> BRIEF: All of the data that follows needs to be printed again, exactly as it reads.

> DATA SHOWN:

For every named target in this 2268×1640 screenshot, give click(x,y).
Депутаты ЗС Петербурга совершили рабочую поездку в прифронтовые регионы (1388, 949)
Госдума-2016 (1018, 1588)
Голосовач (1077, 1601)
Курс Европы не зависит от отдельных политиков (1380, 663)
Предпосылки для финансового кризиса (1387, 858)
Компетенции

> ANSWER BOX:
For every named target in this 2268×1640 screenshot, give click(x,y).
Депутаты ЗС Петербурга совершили рабочую поездку в прифронтовые регионы (1388, 949)
Госдума-2016 (1018, 1588)
Голосовач (1077, 1601)
Курс Европы не зависит от отдельных политиков (1380, 663)
Предпосылки для финансового кризиса (1387, 858)
Компетенции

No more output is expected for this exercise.